Dataset entries
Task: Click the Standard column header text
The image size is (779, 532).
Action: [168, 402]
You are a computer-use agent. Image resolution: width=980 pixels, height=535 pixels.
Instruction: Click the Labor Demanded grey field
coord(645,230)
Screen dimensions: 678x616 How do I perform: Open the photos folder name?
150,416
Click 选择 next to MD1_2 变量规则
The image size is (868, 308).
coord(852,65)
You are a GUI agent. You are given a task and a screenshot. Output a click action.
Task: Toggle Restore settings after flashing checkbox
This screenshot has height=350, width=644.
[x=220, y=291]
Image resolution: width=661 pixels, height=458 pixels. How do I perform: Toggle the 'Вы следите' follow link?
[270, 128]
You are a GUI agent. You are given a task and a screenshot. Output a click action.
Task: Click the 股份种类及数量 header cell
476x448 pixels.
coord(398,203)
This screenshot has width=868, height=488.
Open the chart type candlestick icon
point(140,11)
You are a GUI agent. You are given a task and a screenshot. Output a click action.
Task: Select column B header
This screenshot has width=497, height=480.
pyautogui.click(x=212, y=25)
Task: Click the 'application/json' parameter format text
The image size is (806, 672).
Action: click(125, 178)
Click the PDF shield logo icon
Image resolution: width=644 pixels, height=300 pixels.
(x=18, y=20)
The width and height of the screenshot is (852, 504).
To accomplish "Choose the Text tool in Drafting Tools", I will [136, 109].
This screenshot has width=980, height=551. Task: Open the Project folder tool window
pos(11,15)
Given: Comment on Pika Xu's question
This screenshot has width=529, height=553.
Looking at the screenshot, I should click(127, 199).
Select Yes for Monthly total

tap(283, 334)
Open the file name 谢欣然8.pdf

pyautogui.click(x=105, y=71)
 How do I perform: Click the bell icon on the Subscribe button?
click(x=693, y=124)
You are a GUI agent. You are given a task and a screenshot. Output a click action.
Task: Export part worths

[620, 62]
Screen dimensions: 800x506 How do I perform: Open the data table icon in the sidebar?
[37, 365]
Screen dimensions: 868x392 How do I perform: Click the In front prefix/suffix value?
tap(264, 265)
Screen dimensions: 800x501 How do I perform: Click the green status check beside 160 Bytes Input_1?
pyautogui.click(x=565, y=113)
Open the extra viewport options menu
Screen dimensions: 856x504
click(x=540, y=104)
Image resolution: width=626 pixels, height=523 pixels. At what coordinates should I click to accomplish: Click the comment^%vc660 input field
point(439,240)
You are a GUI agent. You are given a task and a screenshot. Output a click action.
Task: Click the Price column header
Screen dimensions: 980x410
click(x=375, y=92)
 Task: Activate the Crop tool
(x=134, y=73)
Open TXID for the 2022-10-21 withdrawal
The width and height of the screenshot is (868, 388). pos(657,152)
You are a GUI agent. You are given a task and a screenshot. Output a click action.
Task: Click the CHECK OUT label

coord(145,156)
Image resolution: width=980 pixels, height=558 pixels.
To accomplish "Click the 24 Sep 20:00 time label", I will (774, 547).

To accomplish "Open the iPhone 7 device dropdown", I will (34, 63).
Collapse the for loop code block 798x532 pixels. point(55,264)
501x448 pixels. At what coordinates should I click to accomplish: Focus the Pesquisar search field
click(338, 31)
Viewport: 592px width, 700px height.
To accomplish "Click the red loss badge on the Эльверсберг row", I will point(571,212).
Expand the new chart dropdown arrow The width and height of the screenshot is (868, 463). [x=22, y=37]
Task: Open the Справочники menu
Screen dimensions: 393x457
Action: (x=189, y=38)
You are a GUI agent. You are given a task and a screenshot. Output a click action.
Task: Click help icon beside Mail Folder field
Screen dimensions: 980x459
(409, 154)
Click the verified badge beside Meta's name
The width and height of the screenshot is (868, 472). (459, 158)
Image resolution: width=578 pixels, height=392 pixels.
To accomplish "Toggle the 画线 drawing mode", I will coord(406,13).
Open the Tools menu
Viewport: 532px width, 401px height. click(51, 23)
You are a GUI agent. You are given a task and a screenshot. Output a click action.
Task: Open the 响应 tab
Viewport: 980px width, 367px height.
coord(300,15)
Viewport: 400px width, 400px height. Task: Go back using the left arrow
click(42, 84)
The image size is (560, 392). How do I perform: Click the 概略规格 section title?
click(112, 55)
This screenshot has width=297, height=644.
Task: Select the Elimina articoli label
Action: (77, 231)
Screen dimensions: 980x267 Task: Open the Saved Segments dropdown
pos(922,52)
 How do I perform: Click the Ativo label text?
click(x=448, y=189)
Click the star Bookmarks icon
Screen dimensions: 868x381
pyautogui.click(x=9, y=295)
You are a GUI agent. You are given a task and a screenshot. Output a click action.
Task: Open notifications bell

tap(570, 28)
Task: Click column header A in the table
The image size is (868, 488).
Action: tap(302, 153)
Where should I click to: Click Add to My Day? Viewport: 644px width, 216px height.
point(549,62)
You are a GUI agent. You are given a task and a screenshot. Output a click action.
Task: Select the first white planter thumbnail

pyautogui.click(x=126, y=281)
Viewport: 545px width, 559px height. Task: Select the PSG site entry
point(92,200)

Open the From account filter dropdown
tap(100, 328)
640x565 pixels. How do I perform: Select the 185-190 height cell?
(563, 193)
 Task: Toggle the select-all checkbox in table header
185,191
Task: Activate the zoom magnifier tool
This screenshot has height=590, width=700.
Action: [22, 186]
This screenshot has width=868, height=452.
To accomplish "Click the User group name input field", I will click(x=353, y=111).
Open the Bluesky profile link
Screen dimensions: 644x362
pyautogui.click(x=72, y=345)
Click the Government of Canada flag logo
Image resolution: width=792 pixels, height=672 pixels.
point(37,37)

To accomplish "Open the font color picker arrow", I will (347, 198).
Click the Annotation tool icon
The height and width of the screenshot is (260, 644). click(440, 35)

# TASK REQUIREMENTS
The data must be given again in full, exactly as written.

# OUTPUT FOR THIS TASK
Task: Click the Standard column header text
The image size is (779, 532).
Action: [168, 402]
You are a computer-use agent. Image resolution: width=980 pixels, height=535 pixels.
Instruction: Click the Labor Demanded grey field
coord(645,230)
Screen dimensions: 678x616 How do I perform: Open the photos folder name?
150,416
Click 选择 next to MD1_2 变量规则
The image size is (868, 308).
coord(852,65)
You are a GUI agent. You are given a task and a screenshot. Output a click action.
Task: Toggle Restore settings after flashing checkbox
This screenshot has height=350, width=644.
[x=220, y=291]
Image resolution: width=661 pixels, height=458 pixels. How do I perform: Toggle the 'Вы следите' follow link?
[270, 128]
You are a GUI agent. You are given a task and a screenshot. Output a click action.
Task: Click the 股份种类及数量 header cell
476x448 pixels.
coord(398,203)
This screenshot has width=868, height=488.
Open the chart type candlestick icon
point(140,11)
You are a GUI agent. You are given a task and a screenshot. Output a click action.
Task: Select column B header
This screenshot has width=497, height=480.
pyautogui.click(x=212, y=25)
Task: Click the 'application/json' parameter format text
The image size is (806, 672).
Action: click(125, 178)
Click the PDF shield logo icon
Image resolution: width=644 pixels, height=300 pixels.
(x=18, y=20)
The width and height of the screenshot is (852, 504).
To accomplish "Choose the Text tool in Drafting Tools", I will [136, 109].
This screenshot has width=980, height=551. Task: Open the Project folder tool window
pos(11,15)
Given: Comment on Pika Xu's question
This screenshot has width=529, height=553.
Looking at the screenshot, I should click(127, 199).
Select Yes for Monthly total

tap(283, 334)
Open the file name 谢欣然8.pdf

pyautogui.click(x=105, y=71)
 How do I perform: Click the bell icon on the Subscribe button?
click(x=693, y=124)
You are a GUI agent. You are given a task and a screenshot. Output a click action.
Task: Export part worths

[620, 62]
Screen dimensions: 800x506 How do I perform: Open the data table icon in the sidebar?
[37, 365]
Screen dimensions: 868x392 How do I perform: Click the In front prefix/suffix value?
tap(264, 265)
Screen dimensions: 800x501 How do I perform: Click the green status check beside 160 Bytes Input_1?
pyautogui.click(x=565, y=113)
Open the extra viewport options menu
Screen dimensions: 856x504
click(x=540, y=104)
Image resolution: width=626 pixels, height=523 pixels. At what coordinates should I click to accomplish: Click the comment^%vc660 input field
point(439,240)
You are a GUI agent. You are given a task and a screenshot. Output a click action.
Task: Click the Price column header
Screen dimensions: 980x410
click(x=375, y=92)
 Task: Activate the Crop tool
(x=134, y=73)
Open TXID for the 2022-10-21 withdrawal
The width and height of the screenshot is (868, 388). pos(657,152)
You are a GUI agent. You are given a task and a screenshot. Output a click action.
Task: Click the CHECK OUT label

coord(145,156)
Image resolution: width=980 pixels, height=558 pixels.
To accomplish "Click the 24 Sep 20:00 time label", I will (774, 547).

To accomplish "Open the iPhone 7 device dropdown", I will (34, 63).
Collapse the for loop code block 798x532 pixels. point(55,264)
501x448 pixels. At what coordinates should I click to accomplish: Focus the Pesquisar search field
click(338, 31)
Viewport: 592px width, 700px height.
To accomplish "Click the red loss badge on the Эльверсберг row", I will point(571,212).
Expand the new chart dropdown arrow The width and height of the screenshot is (868, 463). [x=22, y=37]
Task: Open the Справочники menu
Screen dimensions: 393x457
Action: (x=189, y=38)
You are a GUI agent. You are given a task and a screenshot. Output a click action.
Task: Click help icon beside Mail Folder field
Screen dimensions: 980x459
(409, 154)
Click the verified badge beside Meta's name
The width and height of the screenshot is (868, 472). (459, 158)
Image resolution: width=578 pixels, height=392 pixels.
To accomplish "Toggle the 画线 drawing mode", I will coord(406,13).
Open the Tools menu
Viewport: 532px width, 401px height. click(51, 23)
You are a GUI agent. You are given a task and a screenshot. Output a click action.
Task: Open the 响应 tab
Viewport: 980px width, 367px height.
coord(300,15)
Viewport: 400px width, 400px height. Task: Go back using the left arrow
click(42, 84)
The image size is (560, 392). How do I perform: Click the 概略规格 section title?
click(112, 55)
This screenshot has width=297, height=644.
Task: Select the Elimina articoli label
Action: (77, 231)
Screen dimensions: 980x267 Task: Open the Saved Segments dropdown
pos(922,52)
 How do I perform: Click the Ativo label text?
click(x=448, y=189)
Click the star Bookmarks icon
Screen dimensions: 868x381
pyautogui.click(x=9, y=295)
You are a GUI agent. You are given a task and a screenshot. Output a click action.
Task: Open notifications bell

tap(570, 28)
Task: Click column header A in the table
The image size is (868, 488).
Action: tap(302, 153)
Where should I click to: Click Add to My Day? Viewport: 644px width, 216px height.
point(549,62)
You are a GUI agent. You are given a task and a screenshot. Output a click action.
Task: Select the first white planter thumbnail

pyautogui.click(x=126, y=281)
Viewport: 545px width, 559px height. Task: Select the PSG site entry
point(92,200)

Open the From account filter dropdown
tap(100, 328)
640x565 pixels. How do I perform: Select the 185-190 height cell?
(563, 193)
 Task: Toggle the select-all checkbox in table header
185,191
Task: Activate the zoom magnifier tool
This screenshot has height=590, width=700.
Action: [22, 186]
This screenshot has width=868, height=452.
To accomplish "Click the User group name input field", I will click(x=353, y=111).
Open the Bluesky profile link
Screen dimensions: 644x362
pyautogui.click(x=72, y=345)
Click the Government of Canada flag logo
Image resolution: width=792 pixels, height=672 pixels.
point(37,37)

To accomplish "Open the font color picker arrow", I will (347, 198).
Click the Annotation tool icon
The height and width of the screenshot is (260, 644). click(440, 35)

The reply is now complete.